Shamanic residues in medieval Europe: a review of Ginzburg’s Ecstasies
In Ecstasies: Deciphering the Witches’ Sabbath (1989, tr. Raymond Rosenthal 1991, University of Chicago Press), Carlo Ginzburg argues that the practices of medieval witches in Europe, as testified to in the documentary evidence compiled by their persecutors, can best be understood in the light of shamanistic belief systems inherited or borrowed in ancient times from the central Asian steppe.
The work is certainly a tour de force, with an extraordinary breadth of reference, and it brings many interesting elements to light which on the whole support the author’s thesis. Nevertheless, there seem to me to be a number of problems of methodology and certainly a great deal of material (some of it, admittedly, unavailable to him) which Ginzburg does not employ and which deserve further consideration in a more complete reconstruction of the historical links between the phenomena in question. In this review I will therefore try to summarize Ginsburg’s argument as I see it, whilst attempting at the same time to suggest further avenues of research or alternative understandings.

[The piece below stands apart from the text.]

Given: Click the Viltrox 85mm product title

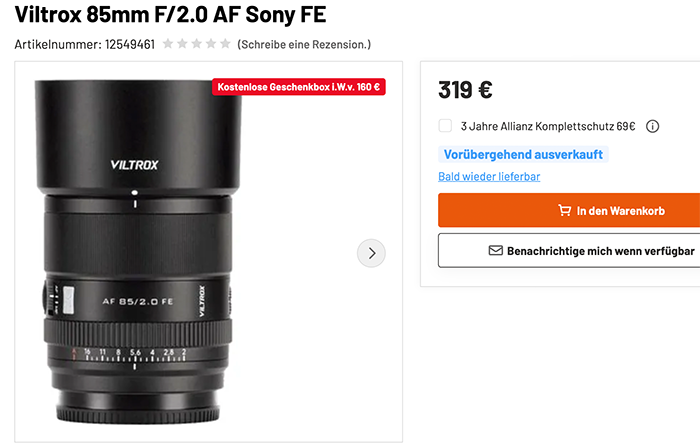Looking at the screenshot, I should 170,15.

The principal difficulty Ginzburg encounters, it seems to me, is a failure properly to delimit what he sees as the “shamanic” elements from other pagan traditions. The book lacks a framework interpreting the place of properly shamanic elements in ancient religion, whether it be Greek or Celtic. That Celtic religion and certain Greek and Roman ecstatic cults may owe a lot to shamanic precursors is easy to acknowledge, but these cults and others then took on a life of their own which is certainly more directly relevant to the phenomena we encounter in medieval Europe. This layer is absent or assumed away in Ginzburg’s account, making to my mind for a considerable amount of speculation and confusion.

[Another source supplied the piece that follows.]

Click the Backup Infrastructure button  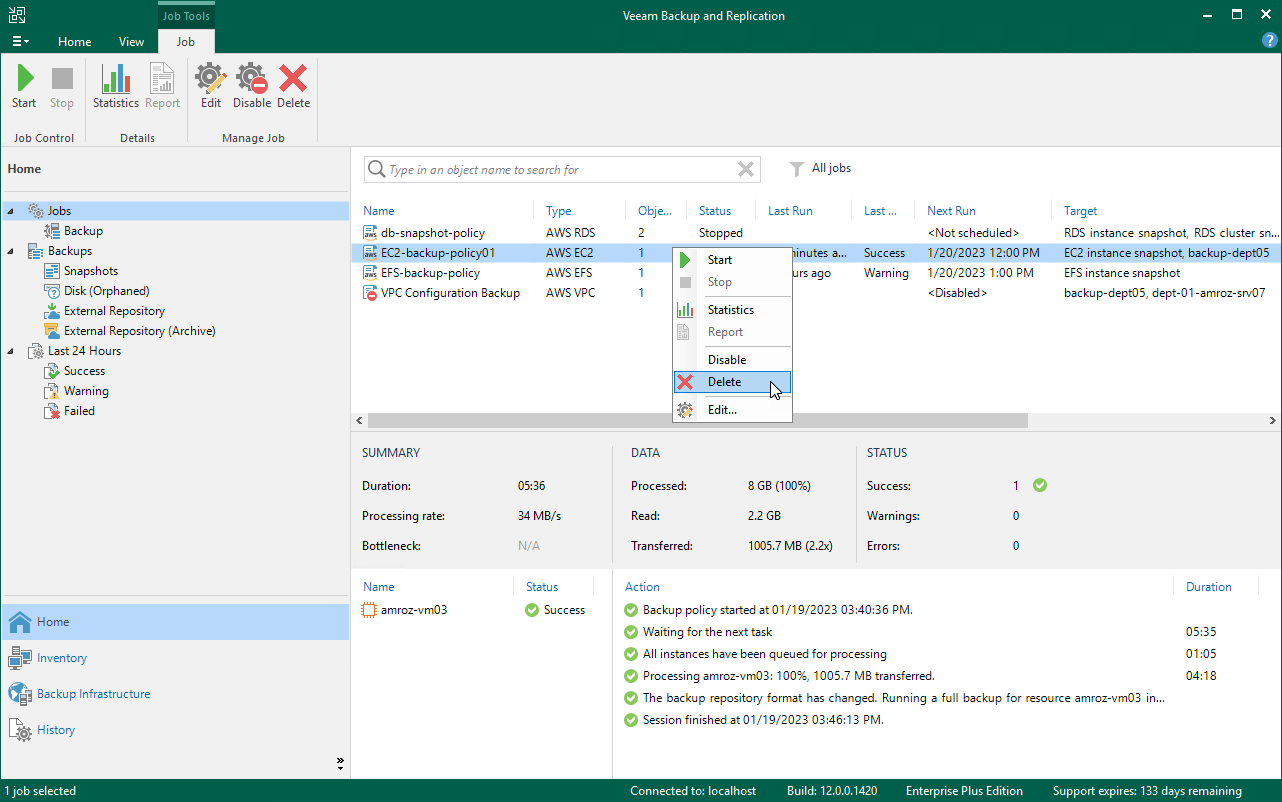point(95,693)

This is evident for example in his account of the reconstructed prototype of the shamanic journey to the “world of the dead”. This concept is indeed reminiscent of the somewhat sinister reinterpretation of the underworld in Greek religion and may represent an Indo-European type (borrowed into Christianity in medieval times only as the notion of purgatory); but it is certainly far removed from the understanding which would have characterized, and still characterizes to this day, nomadic shamanism in central Asia. The same is true of blood sacrifices, which cross-culturally characterize organized religion, but not shamanic practice. The same is true of sexual specialization in the ritual context. Many elements present in the strata uncovered by Ginzburg are therefore more suggestive of survivals of Indo-European religion (that is, of the religion of settled agricultural societies) than of shamanism as such. This would have benefited from clarification and greater rigor.

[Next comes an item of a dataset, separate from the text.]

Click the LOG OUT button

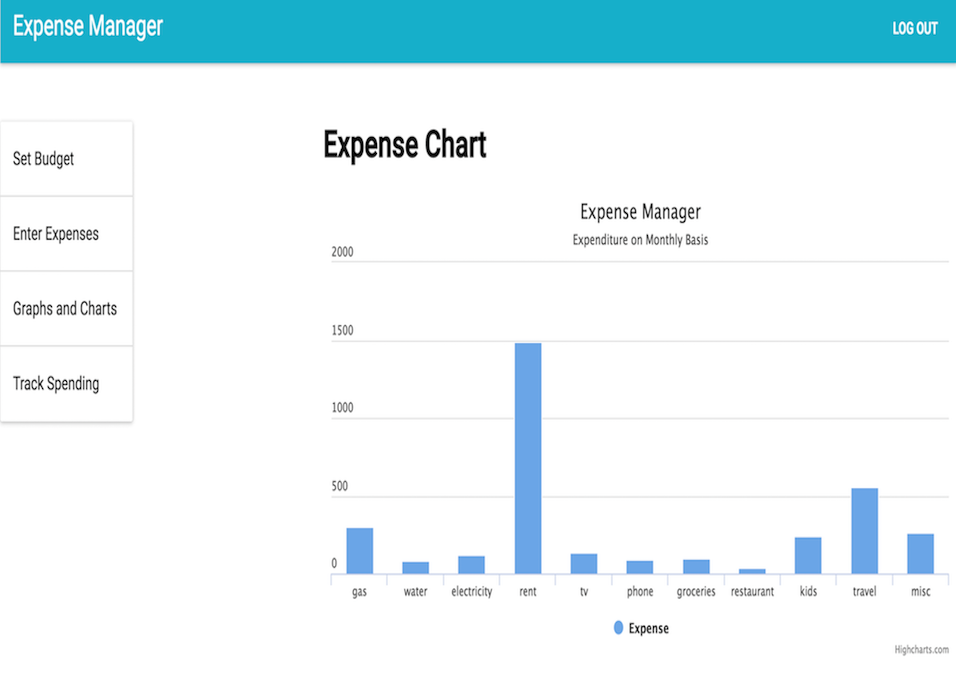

Ginzburg’s treatment of the role of psychoactive substances in medieval witchcraft appears as much of an afterthought, as a result of which he forgoes a number of interesting lines of enquiry. Drawing substantially on Eliade, he certainly sees the witches’ flight as a phenomenon experienced in a state of shamanic ecstasy, but there is little on how this state might have been induced and what there is draws heavily on Wasson’s identification of the soma with Amanita muscaria and on the disputed theory that the Eleusinian mysteries were fuelled by consumption of ergot. There is plenty else which may seem more persuasive, from the likely use of anticholinergic plants such as Atropa belladonna to the well-known affinity of witches for toads, snakes, serpents and spiders, all of which are known to have psychoactive components in their venoms and were gaily thrown into the cauldron as part of the witches’ brew. In Slovenia, it appears, live salamanders are used to this day in the process of fabricating a psychoactive eau de vie. This rather obvious connection is inexplicably neglected, even as Ginzburg himself furnishes important evidence in support such as the likely derivation of Italian rospo, toad, from Lat. haruspex, a type of sorcerer.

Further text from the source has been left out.